### [PROMPT]
Whenever a line below mentions the word "Basque", that line should be copied.
*** EXERCISE MATERIAL ***
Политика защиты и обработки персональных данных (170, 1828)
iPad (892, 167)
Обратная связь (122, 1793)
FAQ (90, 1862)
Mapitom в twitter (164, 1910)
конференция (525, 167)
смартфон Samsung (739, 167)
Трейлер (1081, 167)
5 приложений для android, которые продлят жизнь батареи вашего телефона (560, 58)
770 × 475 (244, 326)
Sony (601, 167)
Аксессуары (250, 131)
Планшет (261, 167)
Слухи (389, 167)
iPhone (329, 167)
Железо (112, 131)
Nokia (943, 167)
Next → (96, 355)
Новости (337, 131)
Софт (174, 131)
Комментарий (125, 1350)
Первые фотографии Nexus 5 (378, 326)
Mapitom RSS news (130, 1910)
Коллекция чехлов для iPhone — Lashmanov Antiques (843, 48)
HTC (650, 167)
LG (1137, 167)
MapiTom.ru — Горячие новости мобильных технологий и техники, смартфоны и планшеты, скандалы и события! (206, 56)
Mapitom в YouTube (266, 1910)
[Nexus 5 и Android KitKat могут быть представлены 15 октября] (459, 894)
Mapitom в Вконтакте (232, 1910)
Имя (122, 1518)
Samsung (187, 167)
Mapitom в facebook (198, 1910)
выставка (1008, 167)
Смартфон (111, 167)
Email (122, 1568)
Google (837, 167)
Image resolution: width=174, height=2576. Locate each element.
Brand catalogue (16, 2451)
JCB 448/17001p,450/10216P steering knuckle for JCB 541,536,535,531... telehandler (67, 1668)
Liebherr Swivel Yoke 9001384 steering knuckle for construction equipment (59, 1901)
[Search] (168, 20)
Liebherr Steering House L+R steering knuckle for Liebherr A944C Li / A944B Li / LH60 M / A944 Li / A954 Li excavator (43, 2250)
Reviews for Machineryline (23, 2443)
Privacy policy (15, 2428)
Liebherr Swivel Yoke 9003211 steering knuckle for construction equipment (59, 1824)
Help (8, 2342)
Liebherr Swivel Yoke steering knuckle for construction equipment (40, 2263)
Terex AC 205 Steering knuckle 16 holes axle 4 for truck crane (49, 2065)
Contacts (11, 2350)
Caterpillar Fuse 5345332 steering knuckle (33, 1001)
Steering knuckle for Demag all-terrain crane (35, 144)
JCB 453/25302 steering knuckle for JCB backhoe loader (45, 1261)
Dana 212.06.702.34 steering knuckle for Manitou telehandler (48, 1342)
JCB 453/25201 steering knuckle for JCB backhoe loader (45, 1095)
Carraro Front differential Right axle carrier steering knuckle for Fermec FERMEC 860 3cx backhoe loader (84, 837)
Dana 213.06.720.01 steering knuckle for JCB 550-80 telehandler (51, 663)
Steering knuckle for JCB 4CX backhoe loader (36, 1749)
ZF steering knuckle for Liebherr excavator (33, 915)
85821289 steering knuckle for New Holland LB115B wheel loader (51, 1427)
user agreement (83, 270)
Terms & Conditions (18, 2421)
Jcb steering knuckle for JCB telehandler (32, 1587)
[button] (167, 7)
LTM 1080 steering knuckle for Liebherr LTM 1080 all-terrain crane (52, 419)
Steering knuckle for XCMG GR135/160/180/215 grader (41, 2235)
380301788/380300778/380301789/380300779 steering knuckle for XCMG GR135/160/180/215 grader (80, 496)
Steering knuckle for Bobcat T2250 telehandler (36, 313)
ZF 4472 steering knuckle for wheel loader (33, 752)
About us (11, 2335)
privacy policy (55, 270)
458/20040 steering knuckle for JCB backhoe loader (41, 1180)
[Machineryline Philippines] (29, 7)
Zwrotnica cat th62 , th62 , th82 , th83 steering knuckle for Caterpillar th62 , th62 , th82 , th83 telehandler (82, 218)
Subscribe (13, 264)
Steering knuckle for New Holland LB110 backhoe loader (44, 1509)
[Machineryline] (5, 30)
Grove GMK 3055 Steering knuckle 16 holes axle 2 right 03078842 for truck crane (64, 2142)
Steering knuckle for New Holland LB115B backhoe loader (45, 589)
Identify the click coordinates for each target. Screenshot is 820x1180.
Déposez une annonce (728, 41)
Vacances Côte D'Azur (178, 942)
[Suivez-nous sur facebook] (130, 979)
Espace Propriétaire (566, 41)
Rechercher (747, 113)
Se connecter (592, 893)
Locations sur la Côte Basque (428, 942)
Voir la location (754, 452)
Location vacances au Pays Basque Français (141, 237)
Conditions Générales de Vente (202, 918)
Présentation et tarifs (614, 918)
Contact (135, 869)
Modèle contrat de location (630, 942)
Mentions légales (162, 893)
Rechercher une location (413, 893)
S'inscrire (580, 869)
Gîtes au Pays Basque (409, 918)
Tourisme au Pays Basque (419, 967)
*** End of EXERCISE MATERIAL ***
### [TASK ANSWER]
Locations sur la Côte Basque (428, 942)
Location vacances au Pays Basque Français (141, 237)
Gîtes au Pays Basque (409, 918)
Tourisme au Pays Basque (419, 967)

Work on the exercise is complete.